Nevertheless, he got the 007 franchise, and that does not leave England,
so now he has to go over there and use their musicians.

Of course London has a lot of incredibly talented musicians. But if you’re
already in the London Symphony Orchestra, you have that work, so film
jobs are just extra cash. Even if you’re not in the London Symphony
Orchestra, or the four or five other orchestras there, there are lots of
opportunities.

From what I understand, Abbey Road and Air Studios are open night
and day, seven days a week. It’s incredibly busy. Freelance musicians
are scoring films or video game soundtracks. Video games are a huge
market now! Some of them have better production values than motion
pictures. I did some of that ten years ago. I started working on Call of
Duty and Medal of Honor. We basically created motion picture
soundtracks, using a big orchestra. But the video game companies have
become even more tightfisted about residuals and in negotiating with
the unions. They’re basically saying, “We don’t need to do this anymore.”

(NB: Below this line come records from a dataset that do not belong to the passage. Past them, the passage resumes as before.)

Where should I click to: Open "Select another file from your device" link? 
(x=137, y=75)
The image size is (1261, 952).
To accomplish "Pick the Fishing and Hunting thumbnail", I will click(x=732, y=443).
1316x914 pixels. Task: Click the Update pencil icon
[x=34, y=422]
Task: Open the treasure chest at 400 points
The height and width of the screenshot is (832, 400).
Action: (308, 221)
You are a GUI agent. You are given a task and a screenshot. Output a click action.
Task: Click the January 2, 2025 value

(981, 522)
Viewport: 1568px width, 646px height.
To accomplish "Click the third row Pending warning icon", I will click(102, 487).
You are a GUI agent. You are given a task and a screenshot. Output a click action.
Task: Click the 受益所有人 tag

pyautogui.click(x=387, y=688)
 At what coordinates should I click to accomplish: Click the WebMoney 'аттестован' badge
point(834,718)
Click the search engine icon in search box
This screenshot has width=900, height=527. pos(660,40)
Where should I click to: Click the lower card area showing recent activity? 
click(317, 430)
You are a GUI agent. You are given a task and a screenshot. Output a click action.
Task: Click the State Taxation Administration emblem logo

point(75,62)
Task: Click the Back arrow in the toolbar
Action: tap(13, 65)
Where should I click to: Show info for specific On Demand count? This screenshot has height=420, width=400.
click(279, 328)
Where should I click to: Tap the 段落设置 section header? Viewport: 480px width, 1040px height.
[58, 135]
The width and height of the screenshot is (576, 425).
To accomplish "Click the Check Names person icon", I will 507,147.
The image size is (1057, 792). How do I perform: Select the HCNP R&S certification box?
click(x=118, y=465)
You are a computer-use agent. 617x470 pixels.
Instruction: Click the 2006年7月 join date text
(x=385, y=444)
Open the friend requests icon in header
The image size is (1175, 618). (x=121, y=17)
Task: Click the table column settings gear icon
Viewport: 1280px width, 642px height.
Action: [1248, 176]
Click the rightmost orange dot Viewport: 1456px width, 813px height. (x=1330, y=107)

Whatever pugnacious tactics the unions had unfortunately weren’t
enough to prevent studios from going either overseas or out of state
to find musicians who would accept their terms. I think Seattle was
the first city to break away from the national union.

QUESTION: How pugnacious was the union when this trend started?

I think it was mainly verbal. I don’t think there was a lot of punch
behind it, compared to the other [motion picture] unions. The
musicians’ union doesn’t have as much power. When writers
go on strike, you have no content, so things grind to a halt.
But when musicians go on strike, they say, “Well, we’ll just go
out of town.”

QUESTION: Why is it so easy to go out of town? Don’t directors
and producers want to be closer to the action when they’re in
postproduction, to oversee the development of the soundtrack?

You would think, but then you have to consider the money, and
that’s all the producers and studios are worried about right now.
A studio is just a distribution channel owned by a much larger
global entity. And because they’re multinational corporations,
they have to answer to the bottom line.

The executives who run these multinational corporations likely
have no interest in film music or where it is done. They just
have to answer to shareholders. Accountants have much more
power than they used to. Can you save money by going to
London, or the Czech  Republic, or Macedonia, or Seattle?
If so, we’ll do it!

QUESTION: Where do they go? We know about London and
Seattle.

The Czech Republic is very big.

QUESTION: Why the Czech Republic?

It’s an incredibly musical place. Mozart in his time was
more popular in Prague than in his native Austria. The
country has a rich tradition of symphonic music that includes
Antonin Dvořák and other Czech composers. And the cost
of living is lower there, so wages are lower, and producers
don’t have to pay into health care.

They don’t have to pay the back end. You just have to pay
the musicians for their time in the studio.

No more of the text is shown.